What’s wrong with the education system?

Photo by Timothy Ramsey

What’s wrong with the education system?
February 23
00:05 2017

By Tevin Stinson

The Chronicle

More than 60 years after the landmark decision in Brown v. Education, which argued that segregated schools violated the Equal Protection Clause of the Fourteenth Amendment, blacks are still fighting for equality when it comes to the American education system. How do we change that narrative?

That was the question raised during a panel discussion hosted by the Carver School Road Branch Library last week.

The program, “Education Then and Now: Crisis in Black Education” brought together a diverse group of community members to openly discuss the issues that directly impact the schools that serve our communities. Retired librarian and graduate of Winston-Salem Teachers College (now Winston-Salem State) James Jerrell said one way we can break the curse is by getting more involved in our children’s education. Jerrell mentioned when he was growing up it was required that teachers visit their students’ home at least once a school year.

“I know things have changed since I was in school but I think somehow we have to improve the communication between teachers and parents,” said Jerrell. “We have to go back to the old way of doing things by building relationships.”

When asked if she thought student motivation should come from home or from teachers, rising junior at Paisley Magnet School, Kennedy Goode, said although she believes having a parent who isn’t interested in their children’s education makes it harder on the teacher, schools should also have more motivational programs for students as well.
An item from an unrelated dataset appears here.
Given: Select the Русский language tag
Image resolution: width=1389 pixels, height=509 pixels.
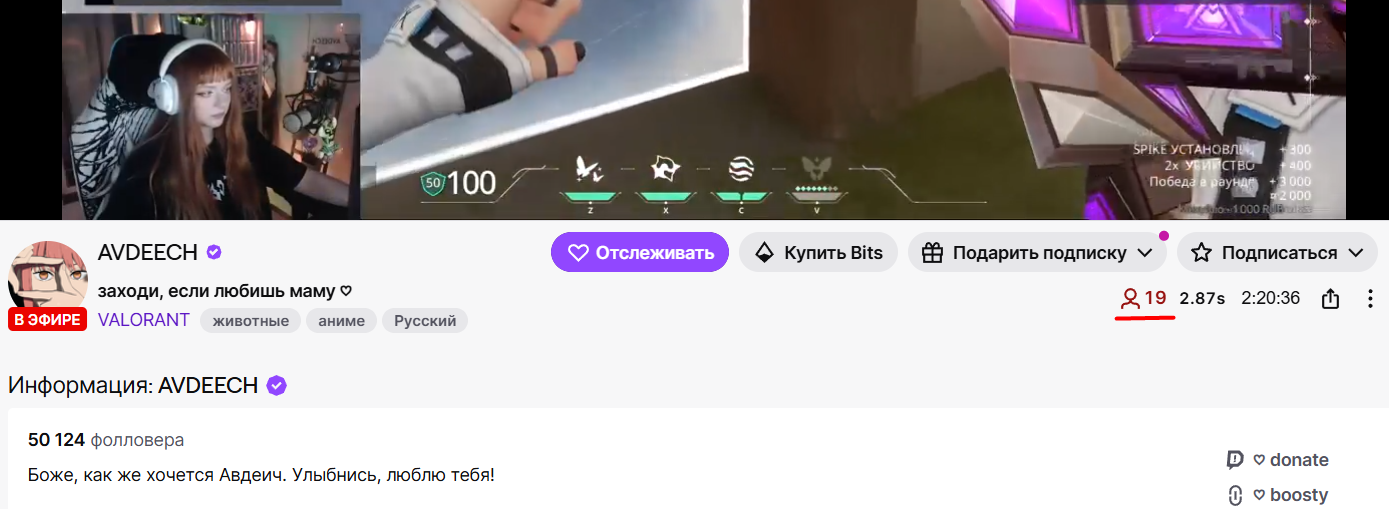Looking at the screenshot, I should point(425,321).

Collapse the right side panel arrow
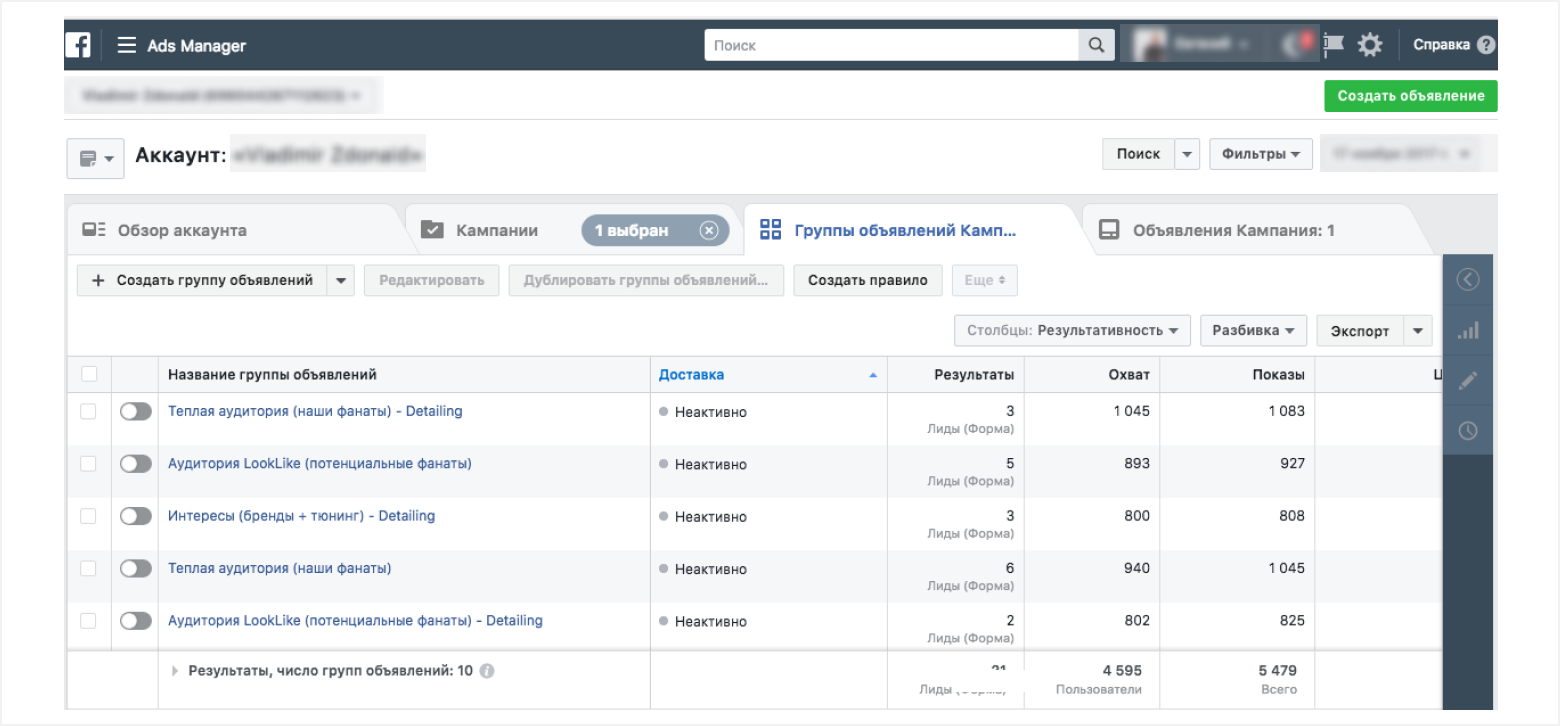click(1467, 280)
“If students have more motivational programs in school they will know teachers are there to help them succeed and they will know who to go to when they need help,” continued Goode. “I think having teachers who show they care will motivate students to try harder.”

The next big question was presented to Diamond Cotton, who serves as the principal at Rural Hall Elementary School. Panel moderator, Dr. Antwain Tate Goode asked Cotton how she gets parents to participate.
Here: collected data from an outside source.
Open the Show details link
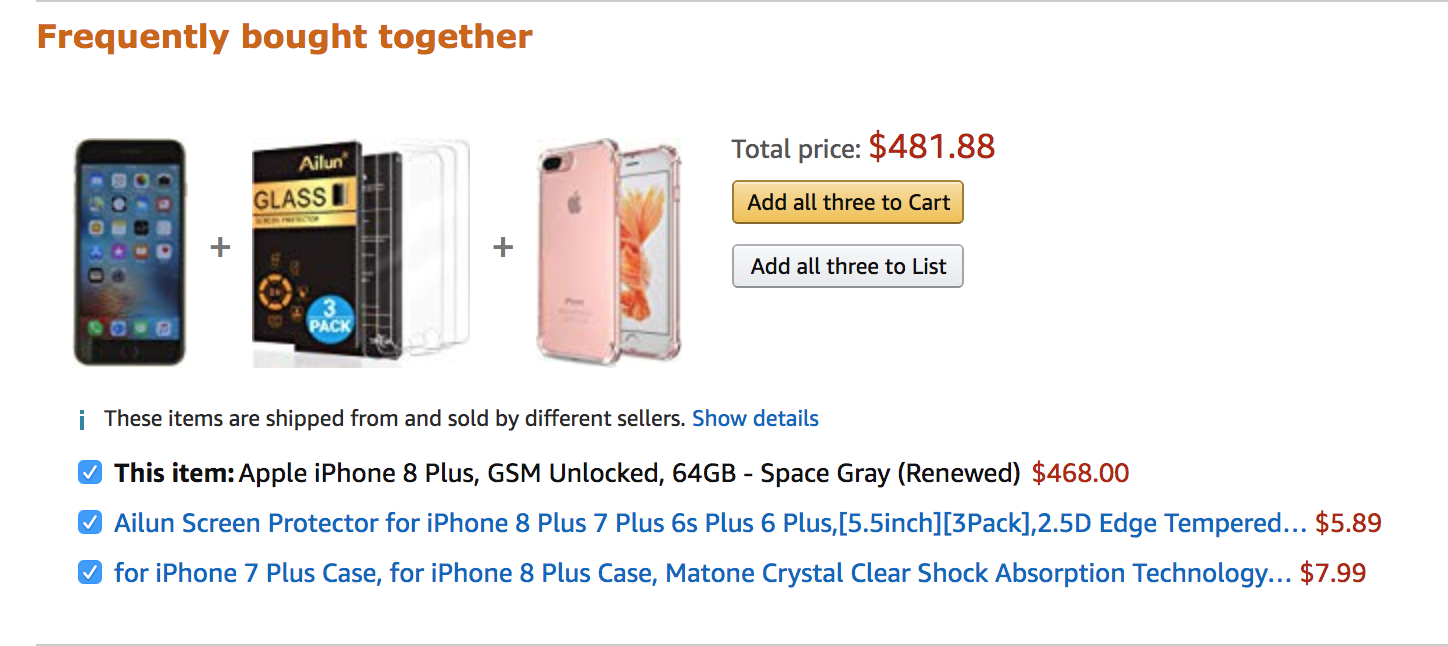This screenshot has height=646, width=1448. [755, 418]
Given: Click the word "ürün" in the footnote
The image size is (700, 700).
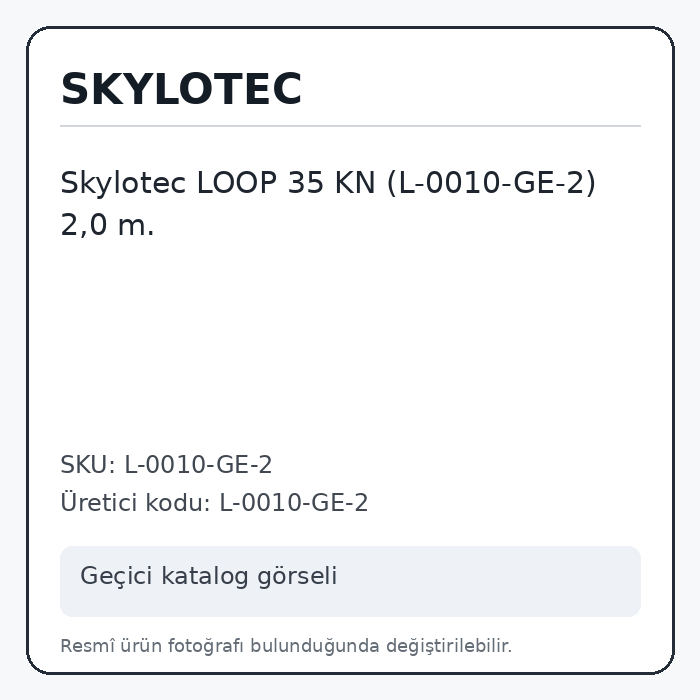Looking at the screenshot, I should click(x=141, y=646).
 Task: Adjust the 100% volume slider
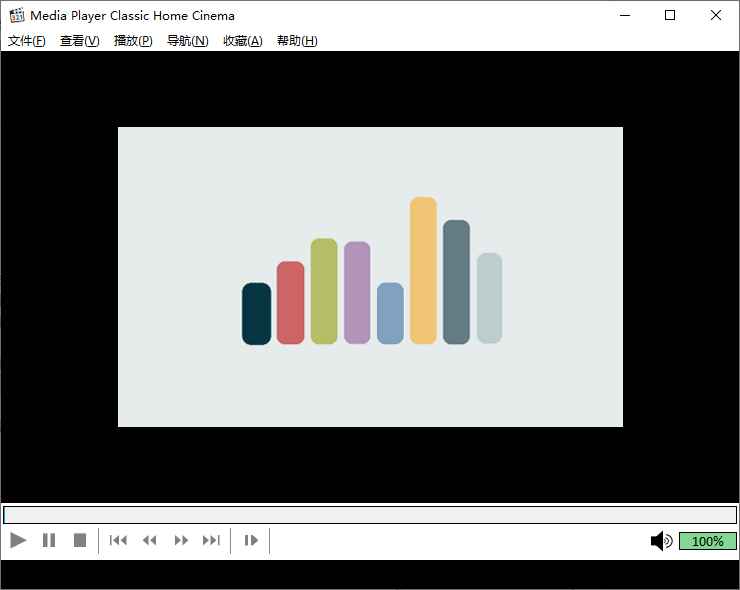point(707,541)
“I try to make sure in our building that if we don’t see a parent at school we go to the parent. I know it can be difficult for a teacher to do it alone so that is really not an option,” she continued. “We really try to work together. It is important that the parent and the students understand that we are there to support them.”

Others who participated in the panel discussion were Emma Allen, Annie Brown, Cayen Yong, Sallie Ledbetter, Dwayne Ijames and Rev. Jasmyn Graham.

Following short a Q&A session, where students from Carver High School and Carter G. Woodson asked the panelist their own personal question on how to navigate the educational system, event coordinator Melanie Watkins said while public schools still lack resources, endure overcrowding, and policies that don’t work, it is important that we continue to have these conversations.

“When I was putting this event together, I did not expect all of this, but this is exactly what we need if we want to push our community forward,” Watkins said.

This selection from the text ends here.